_Work item_.
Convert everything from the line containing "Find the location of a" down to the end of the records into a Markdown table with two columns, No. and Text. Put each line's running number under No. and the line under Text, and omit blank lines.

*** Begin section ***

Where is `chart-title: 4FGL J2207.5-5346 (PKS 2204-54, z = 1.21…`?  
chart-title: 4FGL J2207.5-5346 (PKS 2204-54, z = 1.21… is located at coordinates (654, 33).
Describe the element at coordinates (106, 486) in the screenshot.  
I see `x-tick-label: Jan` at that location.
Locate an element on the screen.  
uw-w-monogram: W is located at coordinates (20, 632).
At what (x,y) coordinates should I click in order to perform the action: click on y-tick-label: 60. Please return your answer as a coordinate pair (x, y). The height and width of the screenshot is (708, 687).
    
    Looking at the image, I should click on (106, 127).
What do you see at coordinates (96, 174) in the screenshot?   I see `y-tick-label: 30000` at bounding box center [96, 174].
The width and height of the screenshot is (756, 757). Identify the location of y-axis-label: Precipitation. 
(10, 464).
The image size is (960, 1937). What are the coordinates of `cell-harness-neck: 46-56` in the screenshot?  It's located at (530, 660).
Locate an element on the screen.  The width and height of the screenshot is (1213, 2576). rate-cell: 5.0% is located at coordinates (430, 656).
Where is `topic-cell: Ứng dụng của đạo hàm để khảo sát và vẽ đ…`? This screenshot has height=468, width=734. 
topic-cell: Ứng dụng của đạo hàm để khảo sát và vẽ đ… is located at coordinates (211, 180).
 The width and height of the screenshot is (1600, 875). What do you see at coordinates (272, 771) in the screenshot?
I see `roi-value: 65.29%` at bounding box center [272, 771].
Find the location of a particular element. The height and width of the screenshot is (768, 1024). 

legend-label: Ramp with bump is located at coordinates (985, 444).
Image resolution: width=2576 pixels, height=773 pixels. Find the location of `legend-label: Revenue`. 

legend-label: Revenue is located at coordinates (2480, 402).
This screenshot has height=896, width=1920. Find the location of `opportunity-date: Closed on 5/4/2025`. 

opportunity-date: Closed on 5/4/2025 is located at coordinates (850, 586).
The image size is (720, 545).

*** End section ***

_Your solution_.
| No. | Text |
|---|---|
| 1 | Find the location of a particular element. The height and width of the screenshot is (768, 1024).  |
| 2 | legend-label: Ramp with bump is located at coordinates (985, 444). |
| 3 | Image resolution: width=2576 pixels, height=773 pixels. Find the location of `legend-label: Revenue`.  |
| 4 | legend-label: Revenue is located at coordinates (2480, 402). |
| 5 | This screenshot has height=896, width=1920. Find the location of `opportunity-date: Closed on 5/4/2025`.  |
| 6 | opportunity-date: Closed on 5/4/2025 is located at coordinates (850, 586). |
| 7 | The image size is (720, 545). |